Budaya Arab yang melekat kuat dalam keluarganya membuat praktik pernikahan antar sepupu menjadi hal yang lumrah dan diterima, seperti yang terjadi dalam kisah cintanya bersama Tasyi.
Zaki dan Tasyi sendiri merupakan sepupu yang akhirnya melangkah ke jenjang pernikahan pada 4 Januari 2015. Pernikahan keduanya digelar dengan mewah dan megah, mengusung tema "The Great Gatsby", yang terinspirasi dari nuansa glamor era 1920-an.

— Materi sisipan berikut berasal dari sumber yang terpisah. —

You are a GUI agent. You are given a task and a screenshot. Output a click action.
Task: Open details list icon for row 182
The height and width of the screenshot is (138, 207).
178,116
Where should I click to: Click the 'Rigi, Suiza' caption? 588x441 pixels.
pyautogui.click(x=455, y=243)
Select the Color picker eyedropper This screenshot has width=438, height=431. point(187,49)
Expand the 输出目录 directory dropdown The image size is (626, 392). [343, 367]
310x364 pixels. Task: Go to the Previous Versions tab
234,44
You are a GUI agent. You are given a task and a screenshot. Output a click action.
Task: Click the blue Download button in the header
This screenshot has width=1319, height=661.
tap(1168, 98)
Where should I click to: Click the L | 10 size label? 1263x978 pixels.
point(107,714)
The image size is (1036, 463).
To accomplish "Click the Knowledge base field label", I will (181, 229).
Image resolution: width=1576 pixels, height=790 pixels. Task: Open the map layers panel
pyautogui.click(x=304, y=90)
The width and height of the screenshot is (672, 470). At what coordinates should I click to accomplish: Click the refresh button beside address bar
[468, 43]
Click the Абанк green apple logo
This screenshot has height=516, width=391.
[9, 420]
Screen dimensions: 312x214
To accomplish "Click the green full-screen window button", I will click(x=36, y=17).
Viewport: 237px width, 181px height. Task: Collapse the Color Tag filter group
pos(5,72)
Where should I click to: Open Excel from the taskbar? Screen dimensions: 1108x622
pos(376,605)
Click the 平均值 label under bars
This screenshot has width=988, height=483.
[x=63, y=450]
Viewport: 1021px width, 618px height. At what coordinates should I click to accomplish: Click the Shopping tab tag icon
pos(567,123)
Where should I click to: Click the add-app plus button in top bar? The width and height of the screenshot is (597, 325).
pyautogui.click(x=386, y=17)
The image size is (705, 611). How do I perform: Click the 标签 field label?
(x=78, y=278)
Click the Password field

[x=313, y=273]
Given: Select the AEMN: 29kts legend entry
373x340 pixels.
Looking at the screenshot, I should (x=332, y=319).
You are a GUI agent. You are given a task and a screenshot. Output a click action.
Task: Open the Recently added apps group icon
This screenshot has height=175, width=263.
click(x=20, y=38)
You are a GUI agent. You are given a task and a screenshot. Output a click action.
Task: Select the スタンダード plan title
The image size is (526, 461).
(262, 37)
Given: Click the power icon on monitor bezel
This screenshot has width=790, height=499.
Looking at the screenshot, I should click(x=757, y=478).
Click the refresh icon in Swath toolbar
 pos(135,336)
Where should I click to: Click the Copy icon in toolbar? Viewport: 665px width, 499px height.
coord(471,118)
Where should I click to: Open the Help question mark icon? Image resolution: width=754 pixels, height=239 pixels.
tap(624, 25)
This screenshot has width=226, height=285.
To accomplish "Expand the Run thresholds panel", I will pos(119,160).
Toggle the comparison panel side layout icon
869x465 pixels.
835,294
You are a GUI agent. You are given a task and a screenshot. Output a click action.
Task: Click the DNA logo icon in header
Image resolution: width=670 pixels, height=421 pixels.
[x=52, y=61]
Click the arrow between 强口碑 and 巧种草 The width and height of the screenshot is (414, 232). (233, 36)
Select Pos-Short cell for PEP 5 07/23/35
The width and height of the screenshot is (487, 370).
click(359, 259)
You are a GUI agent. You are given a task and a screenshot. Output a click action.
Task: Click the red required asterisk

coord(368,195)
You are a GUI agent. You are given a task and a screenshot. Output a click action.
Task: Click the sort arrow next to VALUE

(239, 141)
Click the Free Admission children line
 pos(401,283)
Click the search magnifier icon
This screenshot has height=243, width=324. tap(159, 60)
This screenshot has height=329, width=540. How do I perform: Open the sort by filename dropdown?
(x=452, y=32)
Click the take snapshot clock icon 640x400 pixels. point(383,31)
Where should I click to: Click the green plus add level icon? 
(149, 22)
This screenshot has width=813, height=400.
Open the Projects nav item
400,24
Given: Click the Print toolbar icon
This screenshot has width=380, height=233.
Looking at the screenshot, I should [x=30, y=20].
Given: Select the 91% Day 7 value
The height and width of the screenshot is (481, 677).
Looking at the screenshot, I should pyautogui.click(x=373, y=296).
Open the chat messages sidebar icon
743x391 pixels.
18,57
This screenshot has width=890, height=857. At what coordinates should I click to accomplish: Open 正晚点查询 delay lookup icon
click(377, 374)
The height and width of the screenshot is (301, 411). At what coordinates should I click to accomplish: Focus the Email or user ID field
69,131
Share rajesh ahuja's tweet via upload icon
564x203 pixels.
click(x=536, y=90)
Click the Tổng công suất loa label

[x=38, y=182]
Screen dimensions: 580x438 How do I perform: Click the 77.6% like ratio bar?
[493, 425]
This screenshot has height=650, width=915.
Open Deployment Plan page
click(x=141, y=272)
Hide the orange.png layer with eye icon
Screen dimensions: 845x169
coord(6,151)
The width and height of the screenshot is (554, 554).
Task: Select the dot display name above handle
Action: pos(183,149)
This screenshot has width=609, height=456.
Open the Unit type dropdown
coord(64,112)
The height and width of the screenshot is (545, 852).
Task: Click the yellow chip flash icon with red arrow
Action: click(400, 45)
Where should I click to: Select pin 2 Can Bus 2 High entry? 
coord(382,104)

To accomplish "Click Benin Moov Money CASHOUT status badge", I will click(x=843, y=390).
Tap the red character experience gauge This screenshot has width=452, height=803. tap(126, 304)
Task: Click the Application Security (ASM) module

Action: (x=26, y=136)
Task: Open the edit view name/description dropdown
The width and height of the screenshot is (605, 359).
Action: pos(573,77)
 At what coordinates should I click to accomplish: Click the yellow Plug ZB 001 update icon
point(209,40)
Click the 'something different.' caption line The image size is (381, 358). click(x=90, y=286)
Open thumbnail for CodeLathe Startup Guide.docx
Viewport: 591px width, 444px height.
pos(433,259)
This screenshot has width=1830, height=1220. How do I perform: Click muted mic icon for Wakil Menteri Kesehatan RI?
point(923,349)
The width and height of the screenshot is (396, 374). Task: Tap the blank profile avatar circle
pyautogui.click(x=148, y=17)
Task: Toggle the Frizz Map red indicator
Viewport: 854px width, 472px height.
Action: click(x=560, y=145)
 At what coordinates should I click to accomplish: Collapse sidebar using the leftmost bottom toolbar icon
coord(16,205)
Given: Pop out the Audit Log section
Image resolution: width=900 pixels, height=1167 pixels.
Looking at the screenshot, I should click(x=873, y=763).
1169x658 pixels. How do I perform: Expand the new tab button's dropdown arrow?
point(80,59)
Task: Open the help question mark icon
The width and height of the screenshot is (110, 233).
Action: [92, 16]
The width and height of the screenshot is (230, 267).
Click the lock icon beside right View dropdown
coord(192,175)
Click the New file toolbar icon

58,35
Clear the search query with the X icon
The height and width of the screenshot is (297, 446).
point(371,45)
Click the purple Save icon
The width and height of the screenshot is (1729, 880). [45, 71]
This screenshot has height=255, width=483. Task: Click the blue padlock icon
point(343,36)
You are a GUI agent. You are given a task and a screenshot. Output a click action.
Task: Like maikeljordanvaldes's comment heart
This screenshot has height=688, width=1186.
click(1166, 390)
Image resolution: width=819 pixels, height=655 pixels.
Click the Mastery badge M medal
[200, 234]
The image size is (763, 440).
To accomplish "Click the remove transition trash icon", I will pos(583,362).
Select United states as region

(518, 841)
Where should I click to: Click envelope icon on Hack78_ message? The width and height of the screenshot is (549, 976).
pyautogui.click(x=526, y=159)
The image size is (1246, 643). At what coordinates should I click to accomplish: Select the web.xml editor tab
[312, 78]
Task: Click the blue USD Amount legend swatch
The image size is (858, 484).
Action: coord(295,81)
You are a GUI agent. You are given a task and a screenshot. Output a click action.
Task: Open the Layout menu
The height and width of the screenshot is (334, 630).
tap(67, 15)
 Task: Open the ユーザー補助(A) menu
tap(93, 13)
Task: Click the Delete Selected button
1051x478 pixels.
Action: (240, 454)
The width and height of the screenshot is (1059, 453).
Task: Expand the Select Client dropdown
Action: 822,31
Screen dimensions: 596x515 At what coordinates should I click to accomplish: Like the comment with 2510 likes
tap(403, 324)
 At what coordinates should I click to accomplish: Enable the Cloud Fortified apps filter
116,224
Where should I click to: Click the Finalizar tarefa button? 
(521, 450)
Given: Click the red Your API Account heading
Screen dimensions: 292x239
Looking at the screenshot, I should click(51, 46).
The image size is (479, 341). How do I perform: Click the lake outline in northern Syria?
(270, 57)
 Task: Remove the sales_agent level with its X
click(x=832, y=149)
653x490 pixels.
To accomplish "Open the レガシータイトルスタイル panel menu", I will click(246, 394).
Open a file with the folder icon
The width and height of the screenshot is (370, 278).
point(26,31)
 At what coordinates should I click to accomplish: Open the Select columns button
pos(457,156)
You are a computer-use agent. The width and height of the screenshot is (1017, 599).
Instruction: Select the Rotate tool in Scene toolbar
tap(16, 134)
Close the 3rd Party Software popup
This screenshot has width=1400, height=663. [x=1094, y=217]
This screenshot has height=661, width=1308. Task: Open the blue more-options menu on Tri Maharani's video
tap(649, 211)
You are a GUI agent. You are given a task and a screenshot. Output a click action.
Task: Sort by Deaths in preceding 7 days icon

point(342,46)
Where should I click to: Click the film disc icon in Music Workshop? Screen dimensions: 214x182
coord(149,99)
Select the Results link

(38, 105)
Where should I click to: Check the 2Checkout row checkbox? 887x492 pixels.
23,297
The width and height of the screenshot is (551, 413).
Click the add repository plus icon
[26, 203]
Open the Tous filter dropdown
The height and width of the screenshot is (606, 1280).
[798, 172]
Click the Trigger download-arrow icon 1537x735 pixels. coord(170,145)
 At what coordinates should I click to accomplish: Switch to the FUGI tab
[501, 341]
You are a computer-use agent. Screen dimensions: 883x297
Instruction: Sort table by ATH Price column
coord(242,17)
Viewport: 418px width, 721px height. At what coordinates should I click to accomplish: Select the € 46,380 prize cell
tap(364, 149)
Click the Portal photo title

Pekerjaan Syech Zaki Alatas
Di balik sosoknya yang religius, Syech Zaki Alatas juga dikenal sebagai seorang pengusaha muda yang sukses. Ia menjabat sebagai CEO Home Safe International Group, sebuah perusahaan yang bergerak di bidang pengembangan teknologi dan aplikasi, salah satunya adalah aplikasi Hotfix.
Meski detail spesifik mengenai aplikasi tersebut tidak banyak dipublikasikan, perusahaan ini disebut-sebut fokus pada solusi teknologi yang berkaitan dengan keamanan rumah atau prope
rti.
Pemilik Pondok Pesantren
Selain sibuk sebagai pengusaha, Zaki Alatas juga dikenal sebagai figur yang sangat religius. Ia tumbuh besar dalam keluarga yang dikenal taat beragama dan bahkan memiliki latar belakang sebagai pemilik sebuah pesantren. Hal ini pula yang turut memengaruhi keputusan sang istri, Tasyi, untuk mengenakan hijab dan mendalami kehidupan yang lebih Islami.
Tasyi pernah mengungkap dalam beberapa kesempatan bahwa keputusannya berhijab adalah bagian dari usahanya untuk "memantaskan diri" di hadapan sang suami, yang dikenal sangat agamis. Keputusan ini juga mendapat dukungan penuh dari keluarga besar keduanya yang memang menjunjung tinggi nilai-nilai keislaman.